On Mon, Apr 28, 2025 at 9:09 PM Richard Biener
<richard.guent...@gmail.com> wrote:
>
> On Wed, Mar 5, 2025 at 12:50 PM Richard Biener <rguent...@suse.de> wrote:
> >
> > On Tue, 4 Mar 2025, Richard Sandiford wrote:
> >
> > > Richard Biener <rguent...@suse.de> writes:
> > > > When vectorizing a shift of u16 data by an amount that's known to
> > > > be less than 16 we currently fail to emit a vector u16 shift.  The
> > > > first reason is that the promotion of the shift amount is hoisted
> > > > only by PRE and that cannot preserve range info, the second reason
> > > > is that pattern detection doesn't use range info when computing
> > > > the precision required for an operation.
> > > >
> > > > The following addresses the first issue by making LIM hoist all
> > > > expressions for the pass that runs right before PRE and the
> > > > second issue by querying ranges for the shift amount.
> > > >
> > > > Bootstrapped and tested on x86_64-unknown-linux-gnu.
> > > >
> > > >     PR tree-optimization/119103
> > > >     * tree-ssa-loop-im.cc (in_loop_pipeline): Globalize.

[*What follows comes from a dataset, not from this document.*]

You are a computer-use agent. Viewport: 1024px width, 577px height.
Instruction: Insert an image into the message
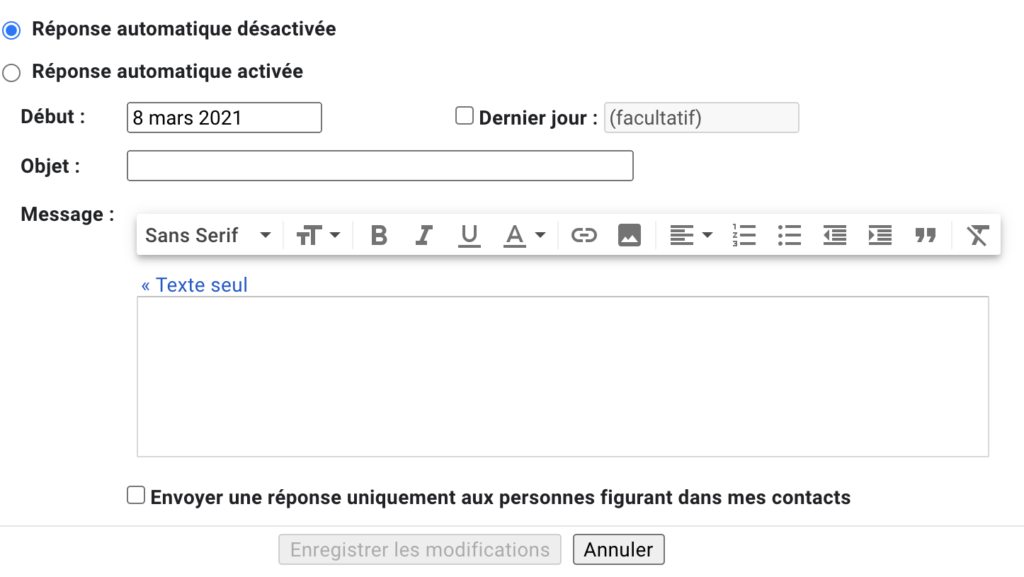629,236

> > > >     (compute_invariantness): Override costing when we run
> > > >     right before PRE and PRE is enabled.
> > > >     (pass_lim::execute): Adjust.
> > > >     * tree-vect-patterns.cc (vect_determine_precisions_from_users):
> > > >     For variable shift amounts use range information.
> > > >
> > > >     * gcc.target/i386/pr119103.c: New testcase.
> > >
> > > Nice!
> > >
> > > > [...]
> > > > diff --git a/gcc/tree-vect-patterns.cc b/gcc/tree-vect-patterns.cc
> > > > index 4f0a7ea162b..09408359cf2 100644
> > > > --- a/gcc/tree-vect-patterns.cc
> > > > +++ b/gcc/tree-vect-patterns.cc
> > > > @@ -6544,10 +6544,19 @@ vect_determine_precisions_from_users 
> > > > (stmt_vec_info stmt_info, gassign *stmt)
> > > >      case RSHIFT_EXPR:
> > > >        {
> > > >     tree shift = gimple_assign_rhs2 (stmt);
> > > > -   if (TREE_CODE (shift) != INTEGER_CST
> > > > -       || !wi::ltu_p (wi::to_widest (shift), precision))

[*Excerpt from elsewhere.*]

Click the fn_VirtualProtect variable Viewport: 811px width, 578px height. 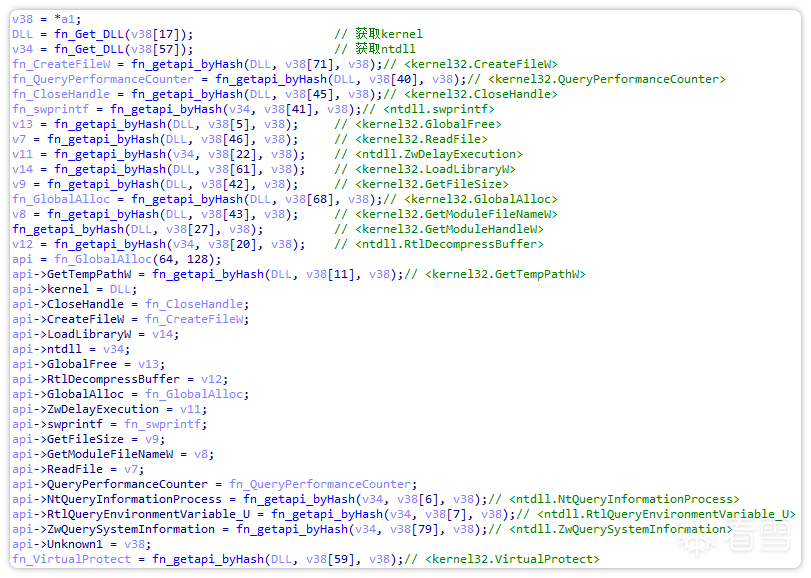pos(71,559)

> > > > +   unsigned int const_shift;
> > > > +   wide_int min_shift, max_shift;
> > > > +   if (TREE_CODE (shift) == SSA_NAME
> > > > +       && vect_get_range_info (shift, &min_shift, &max_shift)

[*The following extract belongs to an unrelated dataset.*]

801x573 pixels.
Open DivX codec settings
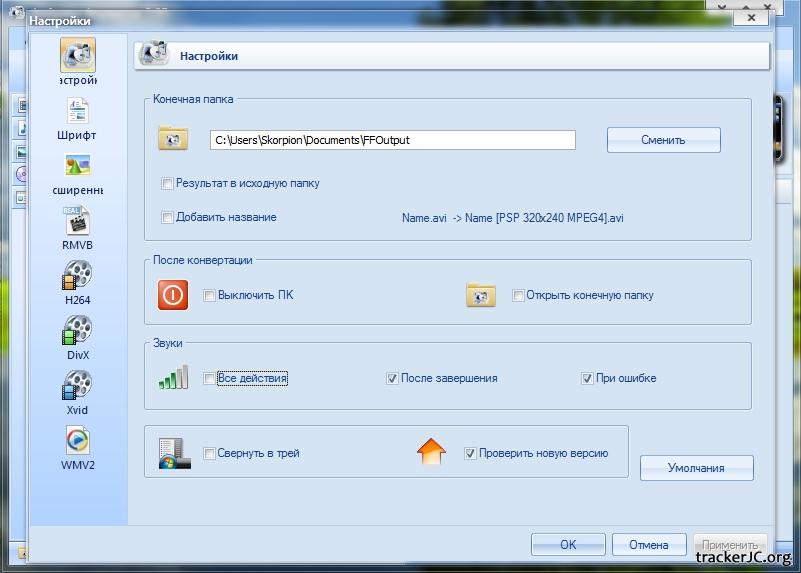pos(78,332)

> > > > +       && wi::ge_p (min_shift, 0, TYPE_SIGN (TREE_TYPE (shift)))
> > > > +       && wi::lt_p (max_shift, TYPE_PRECISION (type),
> > > > +                    TYPE_SIGN (TREE_TYPE (shift))))
> > > > +     const_shift = max_shift.to_uhwi ();
> > >
> > > Don't we need to use min_shift rather than max_shift for LSHIFT_EXPR's:
> > >
> > >           /* We need CONST_SHIFT fewer bits of the input.  */
> > >           min_input_precision = (MAX (operation_precision, const_shift)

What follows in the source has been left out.